Work item: Output the data below exactly, down to the last character.

Records for the task:
***

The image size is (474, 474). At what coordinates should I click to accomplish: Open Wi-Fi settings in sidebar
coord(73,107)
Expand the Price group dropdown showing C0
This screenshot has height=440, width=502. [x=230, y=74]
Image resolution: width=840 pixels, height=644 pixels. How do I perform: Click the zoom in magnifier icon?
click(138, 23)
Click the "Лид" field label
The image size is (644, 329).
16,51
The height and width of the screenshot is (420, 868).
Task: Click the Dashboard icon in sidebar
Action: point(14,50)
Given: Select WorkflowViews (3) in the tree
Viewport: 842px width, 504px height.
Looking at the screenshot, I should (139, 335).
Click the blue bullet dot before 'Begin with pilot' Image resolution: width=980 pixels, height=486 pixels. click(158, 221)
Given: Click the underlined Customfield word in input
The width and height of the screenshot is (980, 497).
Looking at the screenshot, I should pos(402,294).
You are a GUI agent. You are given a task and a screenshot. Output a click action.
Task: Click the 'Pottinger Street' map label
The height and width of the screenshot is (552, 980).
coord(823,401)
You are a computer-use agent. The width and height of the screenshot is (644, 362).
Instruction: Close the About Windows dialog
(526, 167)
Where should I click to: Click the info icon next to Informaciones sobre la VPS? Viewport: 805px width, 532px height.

***

Response to this task:
The image size is (474, 474). At what coordinates should I click to accomplish: Open Wi-Fi settings in sidebar
coord(73,107)
Expand the Price group dropdown showing C0
This screenshot has height=440, width=502. [x=230, y=74]
Image resolution: width=840 pixels, height=644 pixels. How do I perform: Click the zoom in magnifier icon?
click(138, 23)
Click the "Лид" field label
The image size is (644, 329).
16,51
The height and width of the screenshot is (420, 868).
Task: Click the Dashboard icon in sidebar
Action: point(14,50)
Given: Select WorkflowViews (3) in the tree
Viewport: 842px width, 504px height.
Looking at the screenshot, I should (139, 335).
Click the blue bullet dot before 'Begin with pilot' Image resolution: width=980 pixels, height=486 pixels. click(158, 221)
Given: Click the underlined Customfield word in input
The width and height of the screenshot is (980, 497).
Looking at the screenshot, I should pos(402,294).
You are a GUI agent. You are given a task and a screenshot. Output a click action.
Task: Click the 'Pottinger Street' map label
The height and width of the screenshot is (552, 980).
coord(823,401)
You are a computer-use agent. The width and height of the screenshot is (644, 362).
Instruction: Close the About Windows dialog
(526, 167)
Where should I click to: Click the info icon next to Informaciones sobre la VPS? Viewport: 805px width, 532px height.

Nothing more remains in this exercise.